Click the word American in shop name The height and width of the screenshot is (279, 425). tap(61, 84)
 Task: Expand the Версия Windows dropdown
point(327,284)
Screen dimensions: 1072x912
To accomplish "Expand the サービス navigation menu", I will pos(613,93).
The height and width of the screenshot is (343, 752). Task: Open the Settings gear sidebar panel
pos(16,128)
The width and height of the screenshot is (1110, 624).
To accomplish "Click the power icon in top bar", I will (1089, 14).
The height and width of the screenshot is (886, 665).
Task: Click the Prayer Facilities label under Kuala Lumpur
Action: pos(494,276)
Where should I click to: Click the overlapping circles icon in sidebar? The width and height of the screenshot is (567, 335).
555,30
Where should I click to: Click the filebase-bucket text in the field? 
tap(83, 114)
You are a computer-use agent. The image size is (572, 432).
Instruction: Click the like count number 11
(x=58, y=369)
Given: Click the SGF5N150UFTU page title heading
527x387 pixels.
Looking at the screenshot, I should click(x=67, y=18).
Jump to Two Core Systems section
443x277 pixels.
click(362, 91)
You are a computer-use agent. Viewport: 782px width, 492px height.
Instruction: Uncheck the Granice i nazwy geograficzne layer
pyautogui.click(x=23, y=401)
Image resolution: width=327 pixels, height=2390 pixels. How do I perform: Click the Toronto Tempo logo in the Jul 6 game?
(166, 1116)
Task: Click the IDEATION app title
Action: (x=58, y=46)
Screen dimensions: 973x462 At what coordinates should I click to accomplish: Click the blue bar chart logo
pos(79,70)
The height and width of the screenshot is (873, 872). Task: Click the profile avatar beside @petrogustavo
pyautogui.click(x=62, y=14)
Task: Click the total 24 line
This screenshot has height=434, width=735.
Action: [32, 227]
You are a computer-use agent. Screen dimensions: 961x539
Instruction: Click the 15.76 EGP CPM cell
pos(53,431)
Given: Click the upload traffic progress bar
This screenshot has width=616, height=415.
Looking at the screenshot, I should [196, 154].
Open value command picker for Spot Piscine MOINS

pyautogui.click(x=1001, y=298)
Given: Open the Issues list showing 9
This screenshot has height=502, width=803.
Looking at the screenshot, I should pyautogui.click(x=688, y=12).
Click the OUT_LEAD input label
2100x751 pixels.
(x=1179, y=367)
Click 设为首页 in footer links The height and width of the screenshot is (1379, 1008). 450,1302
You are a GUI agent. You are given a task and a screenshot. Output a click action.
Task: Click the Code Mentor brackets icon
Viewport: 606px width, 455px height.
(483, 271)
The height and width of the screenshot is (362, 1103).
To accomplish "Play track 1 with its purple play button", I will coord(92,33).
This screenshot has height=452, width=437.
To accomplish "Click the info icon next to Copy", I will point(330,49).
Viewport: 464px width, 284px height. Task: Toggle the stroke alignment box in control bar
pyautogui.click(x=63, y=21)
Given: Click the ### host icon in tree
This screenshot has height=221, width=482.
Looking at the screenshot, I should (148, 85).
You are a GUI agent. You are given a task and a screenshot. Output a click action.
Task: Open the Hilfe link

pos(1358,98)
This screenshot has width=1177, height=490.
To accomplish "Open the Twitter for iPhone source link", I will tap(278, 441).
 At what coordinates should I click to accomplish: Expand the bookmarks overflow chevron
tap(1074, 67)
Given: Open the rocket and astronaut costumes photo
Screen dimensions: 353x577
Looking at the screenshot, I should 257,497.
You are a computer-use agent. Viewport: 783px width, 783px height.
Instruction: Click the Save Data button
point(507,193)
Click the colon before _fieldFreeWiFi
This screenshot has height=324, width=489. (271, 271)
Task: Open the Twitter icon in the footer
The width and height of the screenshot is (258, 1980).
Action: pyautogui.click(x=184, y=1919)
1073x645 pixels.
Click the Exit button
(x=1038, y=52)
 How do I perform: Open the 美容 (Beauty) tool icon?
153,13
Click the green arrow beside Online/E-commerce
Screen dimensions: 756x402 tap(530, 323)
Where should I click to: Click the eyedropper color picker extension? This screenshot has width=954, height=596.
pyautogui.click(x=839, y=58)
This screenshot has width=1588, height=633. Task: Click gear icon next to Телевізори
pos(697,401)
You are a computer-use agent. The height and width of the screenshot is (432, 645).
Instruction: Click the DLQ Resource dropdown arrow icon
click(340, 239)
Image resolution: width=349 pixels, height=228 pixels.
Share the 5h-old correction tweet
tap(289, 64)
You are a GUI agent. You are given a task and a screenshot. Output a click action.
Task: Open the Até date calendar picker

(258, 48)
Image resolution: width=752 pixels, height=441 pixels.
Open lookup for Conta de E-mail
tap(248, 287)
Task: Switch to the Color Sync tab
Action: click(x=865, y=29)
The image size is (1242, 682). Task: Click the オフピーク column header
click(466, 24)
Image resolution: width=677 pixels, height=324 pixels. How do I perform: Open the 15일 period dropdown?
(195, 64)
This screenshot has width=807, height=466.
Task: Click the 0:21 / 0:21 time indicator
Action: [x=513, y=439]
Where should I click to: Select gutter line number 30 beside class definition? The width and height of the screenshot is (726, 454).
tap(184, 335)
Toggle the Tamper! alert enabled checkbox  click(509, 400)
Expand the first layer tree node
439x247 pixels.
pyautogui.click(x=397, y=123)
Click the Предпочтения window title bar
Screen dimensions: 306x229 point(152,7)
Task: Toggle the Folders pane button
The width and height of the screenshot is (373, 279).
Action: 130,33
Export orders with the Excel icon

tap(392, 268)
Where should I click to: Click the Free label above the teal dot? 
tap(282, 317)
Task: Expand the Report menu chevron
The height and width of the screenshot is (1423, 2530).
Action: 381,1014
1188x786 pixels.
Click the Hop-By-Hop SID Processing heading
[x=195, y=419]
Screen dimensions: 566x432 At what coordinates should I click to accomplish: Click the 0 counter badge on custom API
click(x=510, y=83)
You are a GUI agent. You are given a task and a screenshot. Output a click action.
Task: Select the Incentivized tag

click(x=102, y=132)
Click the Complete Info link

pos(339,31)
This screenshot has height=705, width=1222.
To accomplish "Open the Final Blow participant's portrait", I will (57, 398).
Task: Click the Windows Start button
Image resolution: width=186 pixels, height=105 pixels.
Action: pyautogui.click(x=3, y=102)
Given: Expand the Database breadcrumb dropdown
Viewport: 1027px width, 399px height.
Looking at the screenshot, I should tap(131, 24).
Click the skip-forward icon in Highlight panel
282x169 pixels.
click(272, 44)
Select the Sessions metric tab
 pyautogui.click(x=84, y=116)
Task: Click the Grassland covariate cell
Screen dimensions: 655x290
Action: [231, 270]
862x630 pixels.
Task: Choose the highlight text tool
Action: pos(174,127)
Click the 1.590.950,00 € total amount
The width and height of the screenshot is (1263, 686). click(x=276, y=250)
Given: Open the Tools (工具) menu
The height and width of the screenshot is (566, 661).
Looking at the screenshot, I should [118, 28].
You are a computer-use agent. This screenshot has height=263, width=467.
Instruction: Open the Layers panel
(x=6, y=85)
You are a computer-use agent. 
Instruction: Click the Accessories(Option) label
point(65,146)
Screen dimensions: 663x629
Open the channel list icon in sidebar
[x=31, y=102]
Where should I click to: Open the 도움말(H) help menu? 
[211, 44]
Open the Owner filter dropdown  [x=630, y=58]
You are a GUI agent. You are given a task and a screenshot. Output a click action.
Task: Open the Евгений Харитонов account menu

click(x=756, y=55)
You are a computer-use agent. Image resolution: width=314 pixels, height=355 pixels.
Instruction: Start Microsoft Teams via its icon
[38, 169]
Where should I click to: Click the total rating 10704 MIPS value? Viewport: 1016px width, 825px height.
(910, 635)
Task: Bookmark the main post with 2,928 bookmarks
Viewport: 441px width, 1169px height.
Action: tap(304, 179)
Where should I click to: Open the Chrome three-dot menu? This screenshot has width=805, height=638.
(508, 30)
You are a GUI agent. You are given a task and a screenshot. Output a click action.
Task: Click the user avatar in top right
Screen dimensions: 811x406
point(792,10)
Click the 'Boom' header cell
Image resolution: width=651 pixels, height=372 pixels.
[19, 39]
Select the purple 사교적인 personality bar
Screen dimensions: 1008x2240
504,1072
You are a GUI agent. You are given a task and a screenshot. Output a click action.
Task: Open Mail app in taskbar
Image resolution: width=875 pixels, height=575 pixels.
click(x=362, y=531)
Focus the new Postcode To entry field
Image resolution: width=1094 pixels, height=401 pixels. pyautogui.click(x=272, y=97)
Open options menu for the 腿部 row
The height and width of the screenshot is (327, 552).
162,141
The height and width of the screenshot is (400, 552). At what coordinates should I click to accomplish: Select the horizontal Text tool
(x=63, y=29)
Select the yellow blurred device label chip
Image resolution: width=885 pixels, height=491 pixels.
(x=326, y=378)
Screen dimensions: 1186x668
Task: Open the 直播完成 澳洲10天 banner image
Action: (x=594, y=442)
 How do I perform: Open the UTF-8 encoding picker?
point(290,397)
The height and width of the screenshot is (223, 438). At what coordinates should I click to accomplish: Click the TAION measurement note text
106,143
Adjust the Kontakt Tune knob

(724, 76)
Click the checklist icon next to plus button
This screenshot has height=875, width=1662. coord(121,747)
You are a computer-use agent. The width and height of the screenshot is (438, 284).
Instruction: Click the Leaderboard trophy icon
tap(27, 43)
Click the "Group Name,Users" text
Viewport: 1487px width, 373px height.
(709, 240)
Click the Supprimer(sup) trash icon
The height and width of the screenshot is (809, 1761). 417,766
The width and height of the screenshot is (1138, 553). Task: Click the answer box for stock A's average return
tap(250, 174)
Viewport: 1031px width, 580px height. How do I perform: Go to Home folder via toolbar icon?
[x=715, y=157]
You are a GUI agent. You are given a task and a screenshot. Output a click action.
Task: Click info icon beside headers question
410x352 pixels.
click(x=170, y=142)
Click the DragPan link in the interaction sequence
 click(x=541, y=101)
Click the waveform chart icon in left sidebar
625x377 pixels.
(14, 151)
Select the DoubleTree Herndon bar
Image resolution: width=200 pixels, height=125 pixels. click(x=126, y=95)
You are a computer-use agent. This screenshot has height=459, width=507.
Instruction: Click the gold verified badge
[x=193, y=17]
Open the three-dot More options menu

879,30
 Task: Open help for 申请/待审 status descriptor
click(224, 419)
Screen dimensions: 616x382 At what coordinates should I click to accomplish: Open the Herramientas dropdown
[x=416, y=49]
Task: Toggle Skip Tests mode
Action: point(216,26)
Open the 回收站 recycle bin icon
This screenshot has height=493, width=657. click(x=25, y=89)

*****

Aim of the task => Please copy every line of the data that carries the string "Twitter".

Response to the task =>
To accomplish "Open the Twitter for iPhone source link", I will tap(278, 441).
Task: Open the Twitter icon in the footer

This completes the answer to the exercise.